If you’re looking for a healthy snack, nuts might seem like a sure-fire win. But there are ways to go very, very wrong with picking up some nuts, so let’s take a look at some that might ruin all of your best intentions, and might even make you sick. Below are 4 nuts you need to avoid eating.

1. Bitter almonds

Almonds might be delicious, but bitter almonds can be deadly. The kind we eat by the handful are sweet almonds, but bitter almonds are apricot kernels. Even though they’re what gives that almond flavor to things like marzipan, eating them raw is dangerous. Raw bitter almonds are filled with a type of cyanide, and when they’re prepared properly, they’re cyanide-free and used as spices or flavorings.

2. Peanuts

Peanuts are a common enough snack, but there are a few things you should be aware of. A serving(1.5 ounces) will give you some valuable vitamins and nutrients, that same serving size is going to account for a big chunk of your daily calorie intake. If you’re sitting on the couch and munching peanuts while you’re watching television, that’s going to add up fast and just half a cup is a fifth of your calories for the day.

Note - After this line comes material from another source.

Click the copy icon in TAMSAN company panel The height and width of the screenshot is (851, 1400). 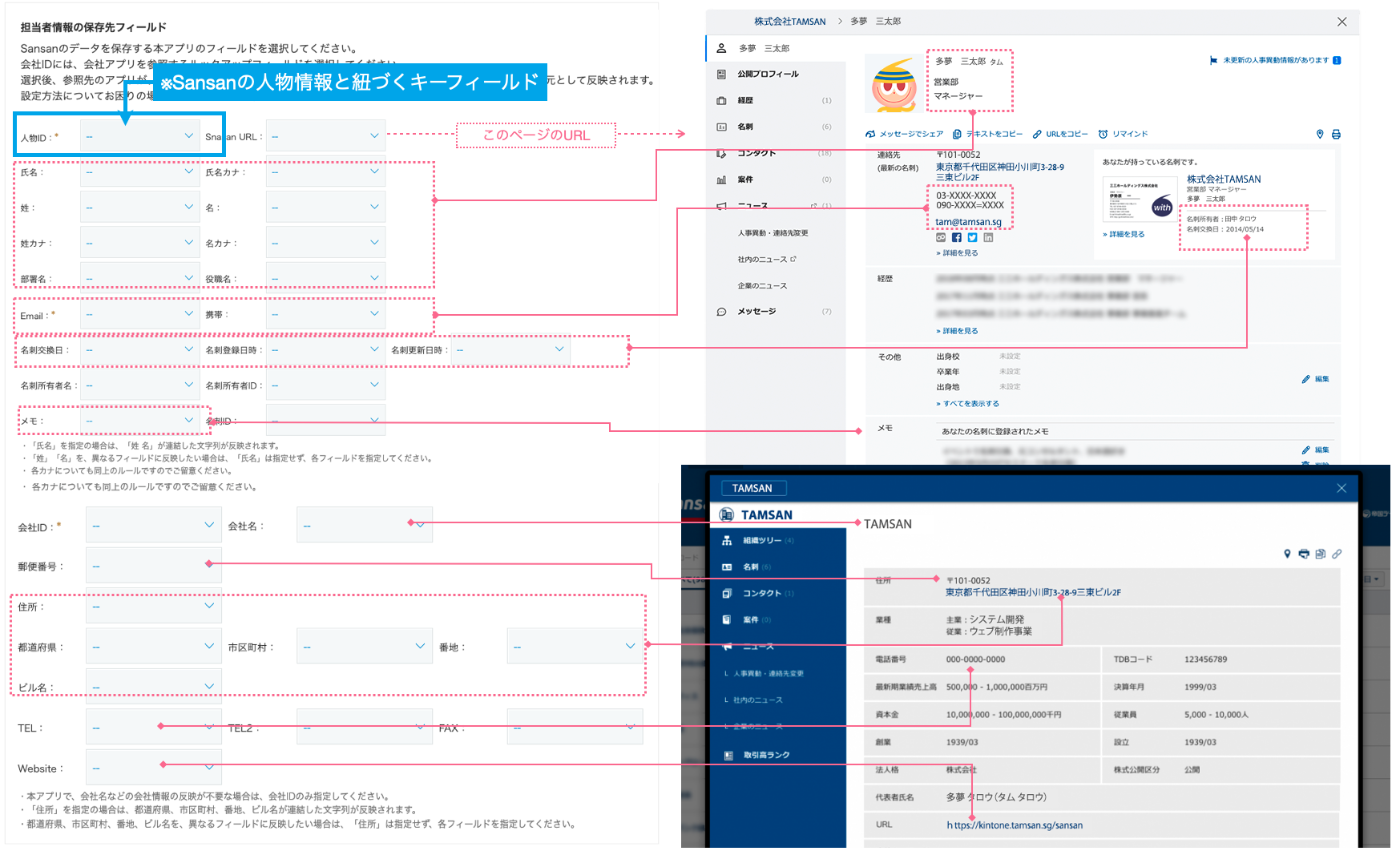(1320, 554)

Peanuts are also associated with something called aflatoxins. So, Since they’ve been linked to an increase in the risk of liver cancer, it’s vitally important to make sure you don’t eat any peanuts that look moldy or discolored.

3. Horse chestnuts

Chestnuts are one of the nuts you need to eat more of, but you should never, ever eat horse chestnuts. They look similar both are the same color brown, and both have a lighter brown spot but horse chestnuts are completely smooth. The good kind of chestnuts have a little point, and the difference is crucial.

Despite how similar they look, horse chestnuts and chestnuts aren’t related. Every part of the horse chestnut has a toxin that causes vomiting and, in large enough doses, paralysis.

4. Pine nuts

Pine nuts might be just the finishing touch a recipe calls for, but there’s a weird and completely unexplained thing that can happen when you eat them. It’s called pine mouth or pine nut syndrome, and it’s a temporary thing that usually develops somewhere between 12 and 48 hours after eating the nuts.

For a time, everything else will taste bitter, metallic, or rancid, and some people have had the taste last for months. For most, it subsides after a few days to a couple of weeks. The FDA has issued an alert, but there’s been no confirmation as to what causes it and how to prevent it.